4. Shreddies (creative by McCann Erickson with media by Mindshare)
As is the case with the majority of the campaigns in this top ten, Shreddies has used radio to help multiply the effects of its television activity and in doing so has understood the importance of keeping both creatively linked using the delightfully British knitting ‘nanas’ to regale listeners with tales of how they can help you get through to lunchtime.
5. McDonald’s (creative by Leo Burnett and media by OMD UK)
Arguably the most famous sonic trigger in advertising helps McDonalds adapt its entertaining TV campaign with a simple story for radio – although I think even I would stick around McDonalds for a McFlurry rather than turn up at the boxing match…is it 10.30am yet?!
6. Laughing Cow (creative by Rainey Kelly Campbell Roalfe/Y&R and media by OMD UK)
Taking the music from its TV ad and turning it in a proper song about cheese has worked a treat for the Laughing Cow campaign. Delivering a very simple message (they’re only 25 calories) in a fun and engaging way this created great stand out on air. You could even argue that it’s catchier than some of the songs in the Big Top 40 at the moment!
7. Specsavers (creative in house with media by Manning Gottlieb OMD)
Nobody likes to be short-changed, especially when it comes to the king of all breakfasts – the full English! Using radio to deliver a value message complements the opticians’ visually-led work in other media and is tied together neatly by the classic ‘should’ve gone to Specsavers’ strapline.
8. Virgin Trains (creative by Elvis with media by Manning Gottlieb OMD)
Casting the right voice is crucial on radio. Pick the wrong voice and it can give totally the wrong impression of your brand and turn listeners off. Pick the right voice and it’s able to draw the listener in and tell a brand story in an engaging manner. The voice of Doctor Who himself, Matt Smith, does just that bringing the imagery from the "fly Virgin Trains" outdoor campaign to life on air.

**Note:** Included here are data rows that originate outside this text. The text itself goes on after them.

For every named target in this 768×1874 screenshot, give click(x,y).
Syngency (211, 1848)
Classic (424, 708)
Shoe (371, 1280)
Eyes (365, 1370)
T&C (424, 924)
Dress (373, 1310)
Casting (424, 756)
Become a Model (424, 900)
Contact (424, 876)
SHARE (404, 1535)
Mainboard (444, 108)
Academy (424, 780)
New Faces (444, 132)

9. RNIB (creative by Arthur with media by MediaVest)
Save your sight, spot on the signs. A simple but direct strapline which neatly summarises the importance of the message the RNIB wanted to communicate to the over 50s. The use of a warm, friendly tone that appeals directly to that audience and neither alarms nor patronises it is central to this ad’s success.
10. Green Flag (creative by CHI & Partners and media by MediaCom)
Radio ads often work best when they have that ‘human touch’ – an understanding of how the advertised brand helps make things easier for you rather than just take your money! Green Flag take a real life situation, add in a slice of humour and bring their message alive in a way that many listeners will empathise with.